**Work to complete:**
**a.** From the blog post on a server's power consumption, extract the passage from "Enthusiasm never stops" up to and including "a dual-CPU motherboard.".
**b.** Summarize the blog post on a server's power consumption in two sentences.

Enthusiasm never stops


Power consumption of a server with an Intel E3-1200 Series CPU

I got my hands on the following server for a day, so I decided to measure its power consumption because the new Intel Xeon Processor E3 series look very promising. They support ECC memory and at the same time have “Intelligent, Adaptive Performance”, which in plain text means that they can power themselves down and thus save energy. Furthermore, their price and the price of the motherboards are fair as these CPUs seem to be meant to be used mainly in Desktop workstations. Having ECC support lets us use them in servers too. The only caveat is that those Sandy Bridge based Xeon CPUs support only single CPU configuration — so don’t try to find a dual-CPU motherboard.

**Dataset records:**
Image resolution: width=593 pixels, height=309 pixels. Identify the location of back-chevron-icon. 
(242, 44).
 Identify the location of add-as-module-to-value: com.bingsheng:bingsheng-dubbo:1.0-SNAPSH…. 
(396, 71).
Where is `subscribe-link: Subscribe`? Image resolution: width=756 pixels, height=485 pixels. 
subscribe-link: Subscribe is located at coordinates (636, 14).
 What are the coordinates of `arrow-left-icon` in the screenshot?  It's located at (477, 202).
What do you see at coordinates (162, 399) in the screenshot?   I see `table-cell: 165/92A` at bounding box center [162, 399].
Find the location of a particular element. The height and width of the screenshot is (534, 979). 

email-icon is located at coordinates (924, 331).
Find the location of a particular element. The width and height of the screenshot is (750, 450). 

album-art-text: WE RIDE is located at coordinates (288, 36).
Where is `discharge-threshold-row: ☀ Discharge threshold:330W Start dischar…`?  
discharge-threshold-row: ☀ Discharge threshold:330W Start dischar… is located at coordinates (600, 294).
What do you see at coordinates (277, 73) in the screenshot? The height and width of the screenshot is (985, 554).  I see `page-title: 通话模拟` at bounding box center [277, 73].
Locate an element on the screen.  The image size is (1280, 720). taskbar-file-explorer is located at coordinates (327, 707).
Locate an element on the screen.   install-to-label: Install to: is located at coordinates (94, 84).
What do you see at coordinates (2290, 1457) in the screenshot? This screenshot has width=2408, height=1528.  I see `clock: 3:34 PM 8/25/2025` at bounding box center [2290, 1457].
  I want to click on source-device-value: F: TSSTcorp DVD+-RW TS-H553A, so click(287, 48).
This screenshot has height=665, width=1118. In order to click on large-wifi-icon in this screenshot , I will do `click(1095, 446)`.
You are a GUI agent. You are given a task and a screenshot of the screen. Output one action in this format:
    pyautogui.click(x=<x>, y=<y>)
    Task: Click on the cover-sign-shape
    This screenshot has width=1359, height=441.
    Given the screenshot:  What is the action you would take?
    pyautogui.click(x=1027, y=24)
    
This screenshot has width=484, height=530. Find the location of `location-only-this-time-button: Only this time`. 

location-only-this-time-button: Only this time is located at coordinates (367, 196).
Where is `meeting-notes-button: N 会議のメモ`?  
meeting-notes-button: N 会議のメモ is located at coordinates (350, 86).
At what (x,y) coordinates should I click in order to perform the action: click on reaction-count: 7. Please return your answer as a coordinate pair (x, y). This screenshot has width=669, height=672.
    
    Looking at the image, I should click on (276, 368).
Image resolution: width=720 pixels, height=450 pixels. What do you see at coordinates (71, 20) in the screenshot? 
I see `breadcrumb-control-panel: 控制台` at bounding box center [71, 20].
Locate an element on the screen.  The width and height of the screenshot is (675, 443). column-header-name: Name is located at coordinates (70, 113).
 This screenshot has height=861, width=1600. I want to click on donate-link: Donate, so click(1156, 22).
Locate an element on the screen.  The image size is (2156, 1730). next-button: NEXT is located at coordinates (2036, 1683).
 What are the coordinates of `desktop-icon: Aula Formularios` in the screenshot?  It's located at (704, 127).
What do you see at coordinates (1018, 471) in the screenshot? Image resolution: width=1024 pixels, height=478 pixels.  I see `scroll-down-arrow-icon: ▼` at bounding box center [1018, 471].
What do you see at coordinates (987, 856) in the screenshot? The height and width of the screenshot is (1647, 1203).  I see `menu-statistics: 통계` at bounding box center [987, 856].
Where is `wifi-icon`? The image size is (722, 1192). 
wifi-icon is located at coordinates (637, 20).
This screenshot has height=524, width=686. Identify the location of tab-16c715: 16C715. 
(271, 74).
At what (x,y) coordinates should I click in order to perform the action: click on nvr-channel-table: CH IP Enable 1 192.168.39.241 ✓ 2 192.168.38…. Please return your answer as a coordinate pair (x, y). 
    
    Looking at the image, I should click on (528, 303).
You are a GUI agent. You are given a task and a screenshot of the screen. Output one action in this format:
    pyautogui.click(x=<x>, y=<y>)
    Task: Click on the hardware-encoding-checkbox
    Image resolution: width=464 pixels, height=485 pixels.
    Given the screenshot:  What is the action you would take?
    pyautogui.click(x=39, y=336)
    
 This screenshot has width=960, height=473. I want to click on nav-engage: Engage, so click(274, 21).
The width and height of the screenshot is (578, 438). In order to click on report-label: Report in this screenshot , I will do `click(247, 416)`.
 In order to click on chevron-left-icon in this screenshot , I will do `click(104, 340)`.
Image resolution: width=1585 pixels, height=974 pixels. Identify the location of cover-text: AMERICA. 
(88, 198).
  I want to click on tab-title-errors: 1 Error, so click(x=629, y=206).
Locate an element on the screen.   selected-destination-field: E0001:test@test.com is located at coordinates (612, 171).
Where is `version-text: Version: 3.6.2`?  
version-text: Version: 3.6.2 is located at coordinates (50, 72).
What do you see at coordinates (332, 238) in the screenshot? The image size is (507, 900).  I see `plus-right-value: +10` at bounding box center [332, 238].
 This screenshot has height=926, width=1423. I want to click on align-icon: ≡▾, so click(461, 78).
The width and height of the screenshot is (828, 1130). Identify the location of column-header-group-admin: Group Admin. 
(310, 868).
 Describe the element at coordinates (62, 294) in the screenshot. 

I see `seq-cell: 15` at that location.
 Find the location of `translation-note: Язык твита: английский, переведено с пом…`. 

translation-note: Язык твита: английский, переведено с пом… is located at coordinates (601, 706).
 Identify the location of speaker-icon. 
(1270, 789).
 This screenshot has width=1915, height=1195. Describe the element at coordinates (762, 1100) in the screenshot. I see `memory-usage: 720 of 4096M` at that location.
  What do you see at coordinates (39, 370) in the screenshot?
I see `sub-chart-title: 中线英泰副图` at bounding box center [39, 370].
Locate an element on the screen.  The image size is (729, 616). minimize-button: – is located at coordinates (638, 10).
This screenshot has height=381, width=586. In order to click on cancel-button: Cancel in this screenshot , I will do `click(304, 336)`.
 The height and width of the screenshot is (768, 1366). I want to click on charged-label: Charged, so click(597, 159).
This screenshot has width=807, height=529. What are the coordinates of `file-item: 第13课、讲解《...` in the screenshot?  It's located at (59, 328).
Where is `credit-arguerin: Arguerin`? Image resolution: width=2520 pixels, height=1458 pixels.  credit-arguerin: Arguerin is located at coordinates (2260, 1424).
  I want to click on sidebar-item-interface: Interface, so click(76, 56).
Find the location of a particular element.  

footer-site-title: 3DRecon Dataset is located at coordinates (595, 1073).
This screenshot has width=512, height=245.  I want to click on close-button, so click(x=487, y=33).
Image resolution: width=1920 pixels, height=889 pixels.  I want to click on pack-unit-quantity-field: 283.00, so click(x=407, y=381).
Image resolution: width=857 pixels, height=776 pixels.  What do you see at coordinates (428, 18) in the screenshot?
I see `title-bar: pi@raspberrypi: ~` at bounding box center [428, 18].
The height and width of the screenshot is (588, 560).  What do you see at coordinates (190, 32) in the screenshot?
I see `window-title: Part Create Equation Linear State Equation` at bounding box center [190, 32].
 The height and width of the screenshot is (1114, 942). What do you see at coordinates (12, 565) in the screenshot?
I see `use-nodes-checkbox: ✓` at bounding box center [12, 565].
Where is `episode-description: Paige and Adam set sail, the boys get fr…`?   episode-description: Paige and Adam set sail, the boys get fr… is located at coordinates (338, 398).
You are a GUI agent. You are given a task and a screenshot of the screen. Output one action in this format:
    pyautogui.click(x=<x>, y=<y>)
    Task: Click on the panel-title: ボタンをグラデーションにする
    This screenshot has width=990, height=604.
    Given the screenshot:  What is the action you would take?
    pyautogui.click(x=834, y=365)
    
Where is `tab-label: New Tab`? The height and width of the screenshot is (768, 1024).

**Solutions for each task:**
**a.**
Enthusiasm never stops


Power consumption of a server with an Intel E3-1200 Series CPU

I got my hands on the following server for a day, so I decided to measure its power consumption because the new Intel Xeon Processor E3 series look very promising. They support ECC memory and at the same time have “Intelligent, Adaptive Performance”, which in plain text means that they can power themselves down and thus save energy. Furthermore, their price and the price of the motherboards are fair as these CPUs seem to be meant to be used mainly in Desktop workstations. Having ECC support lets us use them in servers too. The only caveat is that those Sandy Bridge based Xeon CPUs support only single CPU configuration — so don’t try to find a dual-CPU motherboard.

**b.** With a server using an Intel E3-1200 Series CPU available for a day, the writer set out to measure its power consumption, because the new Xeon E3 processors support ECC memory and can power themselves down to save energy. These CPUs and their motherboards are fairly priced and appear aimed mainly at desktop workstations, but ECC support makes them usable in servers too, with the caveat that these Sandy Bridge-based Xeons support only single-CPU configurations.